Queen Anne Architecture Features
- Asymmetrical facade – who needs symmetry? Just like the cape cod homes of the past; the Victorians decided a home was more interesting if it wasn’t necessarily symmetrical. This is a difference from Second Empire homes, which generally were symmetrical.
- Front facing gable roof – a classic feature. This is the thing that gives it that ‘haunted house’ look. The roofs were often cantilevered out so they would almost frame the window below.
- Pedimented porch – A detailed porch was a must in the Victorian era, and this style was no different.
- Different wall textures – for instance wood shingles, resulting in a scale like effect. Tiles were also popular to have on the roof and walls, greatly separating them from other styles of the time. The popularity of singles grew and ‘The Shingle Style’ was born. Shingle style homes are a kind of hybrid of Queen Anne and other styles. But the main goal of a Shingle style is to have an irregular shape enveloped in a uniform, continuous shape; this is to create juxtaposition.
- Towers – Like second empire , or italiente, this style also loved towers. Hexagonal, Circular or square. They cast a formidable shadow on visitors.
Examples of this style:
Carson mansion – Eureka California (1884)
This impressive Queen Anne Style architecture home is renowned as the grandest example of Victorian home in the USA. We think it looks incredible! As you can see it has the asymmetrical facade, gabled overhanging roofs and large wrap around porches.
The colouring of Carson Mansion just adds to its Gothic, almost creepy statue in the sky. A sight to behold!
James Alldis House – Connecticut (1895)
Another great example. This style is a perfect example of this style, boasting a large round tower and arched windows. This house is most notable because of its use of materials. It uses a wide range of textures, materials and window types/shapes.
Walter A. Ingraham House – Bristol, Connecticut (1892)
A lovely example of the terra-cotta brickwork. Also see the fish scale like textured effect from the shingles below the gabled roof. It has a typical wrap around porch and a lot of wrought iron detailing.
Haas-Lilienthal House – San Francisco (1886)
A beautiful Queen Anne home in San Francisco. This is more of an inner city version of the style, more compact in nature and some of the other examples, but amazing nonetheless. It has that cantilevered gabled roof and classic entablature window embellishment.
Variations of Queen Anne House Design
As with any style, things are copied, changed slightly and modified. This style is no different. There are three distinct queen anne revival styles, UK, USA, and Australian.

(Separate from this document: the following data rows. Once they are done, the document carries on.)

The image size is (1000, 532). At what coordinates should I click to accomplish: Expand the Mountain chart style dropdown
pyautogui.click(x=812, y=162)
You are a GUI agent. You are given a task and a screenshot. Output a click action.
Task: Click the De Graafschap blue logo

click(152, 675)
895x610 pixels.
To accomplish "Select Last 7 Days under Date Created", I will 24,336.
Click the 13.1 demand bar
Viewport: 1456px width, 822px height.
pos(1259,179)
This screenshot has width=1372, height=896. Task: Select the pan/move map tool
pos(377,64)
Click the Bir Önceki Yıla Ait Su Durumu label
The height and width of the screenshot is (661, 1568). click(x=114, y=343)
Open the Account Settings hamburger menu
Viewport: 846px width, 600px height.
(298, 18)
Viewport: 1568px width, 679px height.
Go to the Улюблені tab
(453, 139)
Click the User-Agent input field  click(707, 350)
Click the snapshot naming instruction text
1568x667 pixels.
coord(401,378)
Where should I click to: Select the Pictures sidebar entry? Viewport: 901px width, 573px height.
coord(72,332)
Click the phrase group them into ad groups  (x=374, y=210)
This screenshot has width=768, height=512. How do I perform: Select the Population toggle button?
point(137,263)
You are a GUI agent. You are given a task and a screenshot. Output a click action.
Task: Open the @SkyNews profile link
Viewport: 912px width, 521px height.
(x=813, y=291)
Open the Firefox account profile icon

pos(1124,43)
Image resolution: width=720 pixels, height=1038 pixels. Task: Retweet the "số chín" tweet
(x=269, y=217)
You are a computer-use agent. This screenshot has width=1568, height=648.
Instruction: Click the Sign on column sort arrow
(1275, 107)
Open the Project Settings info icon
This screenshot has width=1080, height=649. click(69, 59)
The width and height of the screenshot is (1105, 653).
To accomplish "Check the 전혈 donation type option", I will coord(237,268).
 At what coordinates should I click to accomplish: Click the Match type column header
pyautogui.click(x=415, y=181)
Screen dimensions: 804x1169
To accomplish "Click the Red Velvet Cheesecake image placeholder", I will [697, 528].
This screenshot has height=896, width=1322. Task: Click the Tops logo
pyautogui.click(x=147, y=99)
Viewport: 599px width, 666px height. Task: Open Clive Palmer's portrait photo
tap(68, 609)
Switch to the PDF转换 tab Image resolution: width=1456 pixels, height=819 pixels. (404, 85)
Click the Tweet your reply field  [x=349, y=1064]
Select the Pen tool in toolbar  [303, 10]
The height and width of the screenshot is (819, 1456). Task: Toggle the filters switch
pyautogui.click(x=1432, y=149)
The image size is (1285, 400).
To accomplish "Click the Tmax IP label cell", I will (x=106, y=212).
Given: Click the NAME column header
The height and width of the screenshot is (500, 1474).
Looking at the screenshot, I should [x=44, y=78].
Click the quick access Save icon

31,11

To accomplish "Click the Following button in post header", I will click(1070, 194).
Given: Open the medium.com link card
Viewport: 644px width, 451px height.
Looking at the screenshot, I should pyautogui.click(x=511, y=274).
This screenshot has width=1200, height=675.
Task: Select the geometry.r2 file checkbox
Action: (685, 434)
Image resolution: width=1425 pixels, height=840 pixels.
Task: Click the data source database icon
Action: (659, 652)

The style that was popular in Victorian England was more akin to the style seen in the 1700’s. It went hand in hand with the arts and crafts movement that was happening at the same time. Interestingly, the English style focused on symmetry and simple shapes.
The Australian Queen Anne Style, was entirely different. This style took from Tudor styles and Edwardian styles, including visible timber frames and wrought iron detailing (very popular in Victorian times).
Added to the asymmetry, grand, decorative nature of the US style; one could say ‘What actually is this style?’ As no one thing seems to match up and certainly the American style certainly does not correlate with the original Queen Anne style.
This all must be taken with a pinch of salt and it is more about the feel of the style and what it represents. If you take a closer look into these designs you will notice some key similarities.
This is what I think is great about architecture. The subtle differences between eras, continents, styles and individual people.